Would you restate each line of the data below word for word, without its pictures?

• _RECORDS FOR THIS EXERCISE_:
┄┄┄┄┄┄┄┄┄┄

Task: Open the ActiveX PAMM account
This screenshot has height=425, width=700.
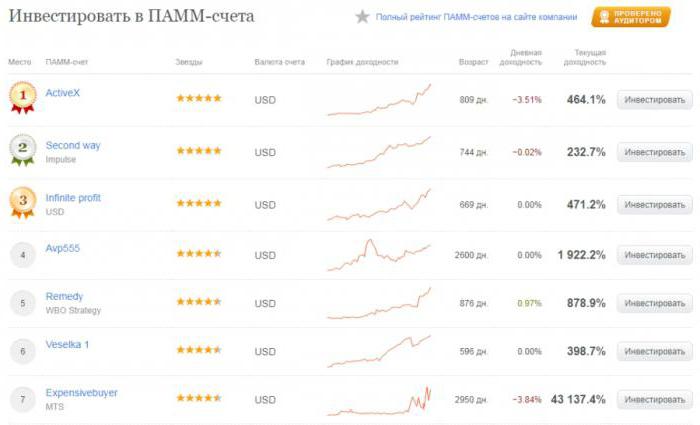Action: [x=62, y=93]
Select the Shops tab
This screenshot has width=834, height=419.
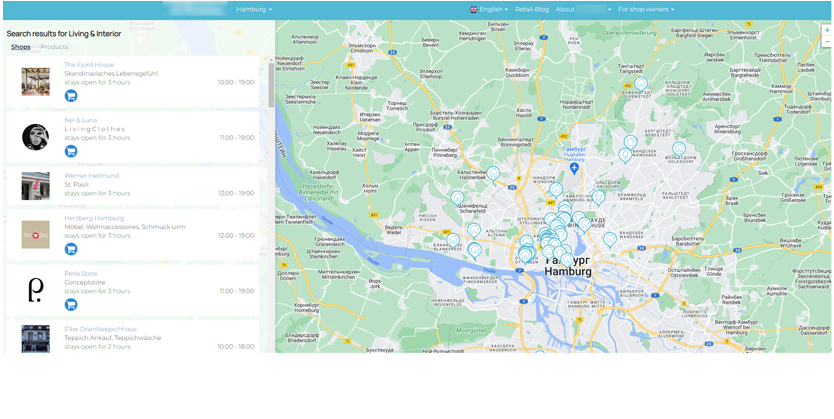pos(20,47)
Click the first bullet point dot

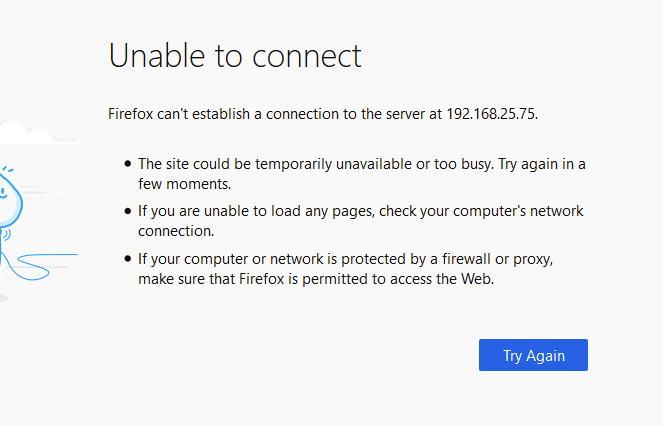(x=128, y=164)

┄┄┄┄┄┄┄┄┄┄

• _TASK OUTPUT_:
Task: Open the ActiveX PAMM account
This screenshot has height=425, width=700.
Action: [x=62, y=93]
Select the Shops tab
This screenshot has width=834, height=419.
pos(20,47)
Click the first bullet point dot

(x=128, y=164)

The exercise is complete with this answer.